VDI trender

May 11 2011   6:15PM GMT

Thinking About The Real Business Benefits of VDI



Posted by: Alan Perlman
Gartner, VDI, Virtual Desktop Infrastructure, Windows 7, Windows 8

What are the real business benefits of VDI? If you ask most IT professionals they’ll probably tell you lower costs. In that CDW survey I mentioned in an earlier post, 61 percent of respondents said their main driver in considering or implementing client virtualization is to reduce overall costs. But, if cost reductions are to take place in a VDI environment – and that is certainly no guarantee – the reality is that any savings in costs will be much more of a long-term, potential benefit of VDI and will have to take into account a lot of hard-to-quantify costs such as improved business agility, more productive IT workers, more productive office workers, higher availability, reduced downtime, etc., etc., etc.

One could make the case that if you are looking at VDI just to cut costs, perhaps you should look elsewhere. With VDI you will perhaps save money on client hardware – definitely if you go to a thin client model – but you will also likely have to make a significant investment in upgrading your storage, servers and network infrastructures. When you centralize applications, operating systems and user data in the data center and stream them to users – highly demanding users – all around the world, you better make sure the capacity and bandwidth are up to the task. For most organizations this will mean a major up-front investment. The vendors will tell you it’s a wise investment because today’s technology solutions can offer very fast ROI and deliver much greater performance. And they are right: Shifting to a new client model is a perfect time to invest in infrastructure and the ROI they can show you with virtualization is pretty staggering. But it is an investment nonetheless and one that must be accounted for in IT budgets.
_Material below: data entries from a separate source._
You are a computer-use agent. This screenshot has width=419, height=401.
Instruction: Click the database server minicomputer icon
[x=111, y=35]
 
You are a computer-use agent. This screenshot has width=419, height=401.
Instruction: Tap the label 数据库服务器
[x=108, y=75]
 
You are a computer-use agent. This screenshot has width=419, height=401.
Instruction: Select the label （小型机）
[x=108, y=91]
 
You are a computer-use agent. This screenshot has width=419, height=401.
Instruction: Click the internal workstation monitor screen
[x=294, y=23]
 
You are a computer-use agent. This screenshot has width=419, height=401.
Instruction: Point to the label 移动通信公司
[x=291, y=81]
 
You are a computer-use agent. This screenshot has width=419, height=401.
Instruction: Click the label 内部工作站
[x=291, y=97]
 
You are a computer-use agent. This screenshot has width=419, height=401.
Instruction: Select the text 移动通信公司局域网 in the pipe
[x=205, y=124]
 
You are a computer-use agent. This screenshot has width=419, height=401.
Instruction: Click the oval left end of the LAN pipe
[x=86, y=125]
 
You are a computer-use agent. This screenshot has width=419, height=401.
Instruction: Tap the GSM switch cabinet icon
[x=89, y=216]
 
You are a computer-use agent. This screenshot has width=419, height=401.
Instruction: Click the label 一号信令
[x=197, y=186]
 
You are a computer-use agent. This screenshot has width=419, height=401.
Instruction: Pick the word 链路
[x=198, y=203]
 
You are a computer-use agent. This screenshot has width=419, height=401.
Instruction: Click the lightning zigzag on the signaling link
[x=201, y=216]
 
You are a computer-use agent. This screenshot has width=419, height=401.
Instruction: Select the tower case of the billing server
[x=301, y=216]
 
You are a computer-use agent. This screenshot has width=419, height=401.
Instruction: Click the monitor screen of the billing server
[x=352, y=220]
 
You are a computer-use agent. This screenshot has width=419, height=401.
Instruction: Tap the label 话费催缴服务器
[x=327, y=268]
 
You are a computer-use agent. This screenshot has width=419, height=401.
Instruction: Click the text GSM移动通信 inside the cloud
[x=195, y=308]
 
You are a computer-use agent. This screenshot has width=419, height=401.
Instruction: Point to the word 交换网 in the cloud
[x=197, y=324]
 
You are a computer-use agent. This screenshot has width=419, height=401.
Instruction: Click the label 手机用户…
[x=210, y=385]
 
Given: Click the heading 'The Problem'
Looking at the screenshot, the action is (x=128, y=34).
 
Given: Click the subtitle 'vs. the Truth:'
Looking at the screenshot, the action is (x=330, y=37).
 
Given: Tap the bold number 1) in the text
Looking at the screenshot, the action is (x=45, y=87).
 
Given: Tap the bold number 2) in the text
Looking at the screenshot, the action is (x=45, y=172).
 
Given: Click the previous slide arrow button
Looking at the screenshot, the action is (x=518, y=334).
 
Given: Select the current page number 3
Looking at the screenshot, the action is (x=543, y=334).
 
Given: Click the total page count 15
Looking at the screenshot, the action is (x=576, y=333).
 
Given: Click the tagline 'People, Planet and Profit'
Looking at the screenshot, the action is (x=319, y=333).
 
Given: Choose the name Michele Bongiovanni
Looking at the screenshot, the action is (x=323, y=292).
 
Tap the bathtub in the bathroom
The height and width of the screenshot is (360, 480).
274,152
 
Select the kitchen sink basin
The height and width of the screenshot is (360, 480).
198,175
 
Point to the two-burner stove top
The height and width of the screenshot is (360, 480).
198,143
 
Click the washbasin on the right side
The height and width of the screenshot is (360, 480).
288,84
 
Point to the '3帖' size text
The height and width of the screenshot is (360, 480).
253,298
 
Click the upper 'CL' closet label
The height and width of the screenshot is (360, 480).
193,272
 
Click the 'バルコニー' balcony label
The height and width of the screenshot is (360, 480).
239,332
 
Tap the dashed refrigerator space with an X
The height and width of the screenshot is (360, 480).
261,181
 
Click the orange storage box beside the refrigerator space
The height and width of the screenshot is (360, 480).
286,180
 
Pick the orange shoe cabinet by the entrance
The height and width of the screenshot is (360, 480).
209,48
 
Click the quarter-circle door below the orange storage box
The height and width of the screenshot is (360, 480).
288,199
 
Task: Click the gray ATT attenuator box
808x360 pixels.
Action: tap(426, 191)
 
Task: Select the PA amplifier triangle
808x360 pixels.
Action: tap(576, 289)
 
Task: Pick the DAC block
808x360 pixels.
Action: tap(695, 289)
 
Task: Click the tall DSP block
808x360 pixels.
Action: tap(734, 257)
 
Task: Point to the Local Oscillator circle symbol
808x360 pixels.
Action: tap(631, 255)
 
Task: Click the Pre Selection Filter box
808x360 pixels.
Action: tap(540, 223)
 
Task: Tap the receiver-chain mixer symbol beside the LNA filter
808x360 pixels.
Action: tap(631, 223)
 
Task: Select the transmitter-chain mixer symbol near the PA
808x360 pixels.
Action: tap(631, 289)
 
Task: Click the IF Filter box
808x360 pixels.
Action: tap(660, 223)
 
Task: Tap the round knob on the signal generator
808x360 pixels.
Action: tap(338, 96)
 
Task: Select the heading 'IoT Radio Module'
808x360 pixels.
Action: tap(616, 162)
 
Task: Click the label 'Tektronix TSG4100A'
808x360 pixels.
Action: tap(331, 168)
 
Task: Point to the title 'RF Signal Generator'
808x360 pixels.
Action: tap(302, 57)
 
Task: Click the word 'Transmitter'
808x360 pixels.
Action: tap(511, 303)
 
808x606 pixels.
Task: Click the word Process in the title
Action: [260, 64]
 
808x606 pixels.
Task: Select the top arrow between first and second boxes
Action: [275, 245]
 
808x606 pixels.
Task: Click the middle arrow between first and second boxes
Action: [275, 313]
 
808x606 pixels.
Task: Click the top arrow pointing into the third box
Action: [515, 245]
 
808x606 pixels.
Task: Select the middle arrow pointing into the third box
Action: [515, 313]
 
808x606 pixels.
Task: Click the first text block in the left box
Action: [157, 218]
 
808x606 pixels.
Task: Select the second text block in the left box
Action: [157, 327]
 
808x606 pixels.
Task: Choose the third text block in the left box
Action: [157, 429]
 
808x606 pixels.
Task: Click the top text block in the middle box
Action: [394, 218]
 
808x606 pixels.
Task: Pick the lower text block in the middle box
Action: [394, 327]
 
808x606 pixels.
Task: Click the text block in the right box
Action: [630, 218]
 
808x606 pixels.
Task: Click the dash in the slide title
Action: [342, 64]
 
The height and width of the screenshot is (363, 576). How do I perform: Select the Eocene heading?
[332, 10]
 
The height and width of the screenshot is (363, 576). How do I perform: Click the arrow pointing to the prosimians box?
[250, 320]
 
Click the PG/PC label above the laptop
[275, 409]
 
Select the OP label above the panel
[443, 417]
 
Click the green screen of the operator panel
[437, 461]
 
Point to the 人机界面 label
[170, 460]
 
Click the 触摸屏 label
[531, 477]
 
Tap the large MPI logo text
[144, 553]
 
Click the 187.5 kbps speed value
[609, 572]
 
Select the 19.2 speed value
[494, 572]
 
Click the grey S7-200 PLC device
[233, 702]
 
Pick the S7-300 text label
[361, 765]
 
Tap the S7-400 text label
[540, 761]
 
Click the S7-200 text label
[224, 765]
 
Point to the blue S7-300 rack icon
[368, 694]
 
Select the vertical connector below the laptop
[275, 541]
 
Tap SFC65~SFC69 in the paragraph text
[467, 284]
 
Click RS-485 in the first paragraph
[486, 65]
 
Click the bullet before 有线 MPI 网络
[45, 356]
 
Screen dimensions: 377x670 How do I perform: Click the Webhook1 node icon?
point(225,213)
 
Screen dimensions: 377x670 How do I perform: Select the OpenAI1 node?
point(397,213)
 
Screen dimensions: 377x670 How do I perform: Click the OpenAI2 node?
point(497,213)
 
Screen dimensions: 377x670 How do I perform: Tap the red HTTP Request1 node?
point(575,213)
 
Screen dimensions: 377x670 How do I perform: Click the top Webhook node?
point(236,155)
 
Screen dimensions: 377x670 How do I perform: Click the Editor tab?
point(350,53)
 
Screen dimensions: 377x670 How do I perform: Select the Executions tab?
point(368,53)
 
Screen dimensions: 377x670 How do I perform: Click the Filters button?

One could also make the case that the real value of VDI is in IT retaking control of the client environment. The other major/related benefits are much better management of the client environment and the opportunity to put in place an infrastructure that can ease major transitions and, in a way, shift the way organizations think about their client computing infrastructures. What’s taking place now with Windows 7 migration is a good example. In order to get users up and running on the new operating system, organizations will likely have to replace most of their machines, now or eventually, because each new operating system is designed to obsolete the previous generation – with heftier hardware requirements, more memory, new generations of applications, and all the other stuff IT professionals are all too familiar with. Again, this is generally a good thing: We all benefit from these advances and tomorrow’s data centers will be much more efficient and responsive to business needs than today’s. The foundation for cloud-based services, agile businesses and all of the other buzzwords to describe next-generation IT is being put in place with the latest technology solutions.

But getting there from here is a challenge, right? Not only will current devices need to be replaced, in many instances IT pros will have to do the replacing, physically taking out each machine and putting another one in place, making sure it is properly provisioned, making sure each application is working as it should. Gartner says the migration process should take as long as 18 months. And of course, the process doesn’t end there. Each time a new version of an application is rolled out, IT has to go through the client infrastructure and make sure it works and make sure users are on the current version, with the latest patches. Then, of course, Windows 8 will be right around the corner and IT will get to do it all over again. Say this about the process: It’s good for IT job security.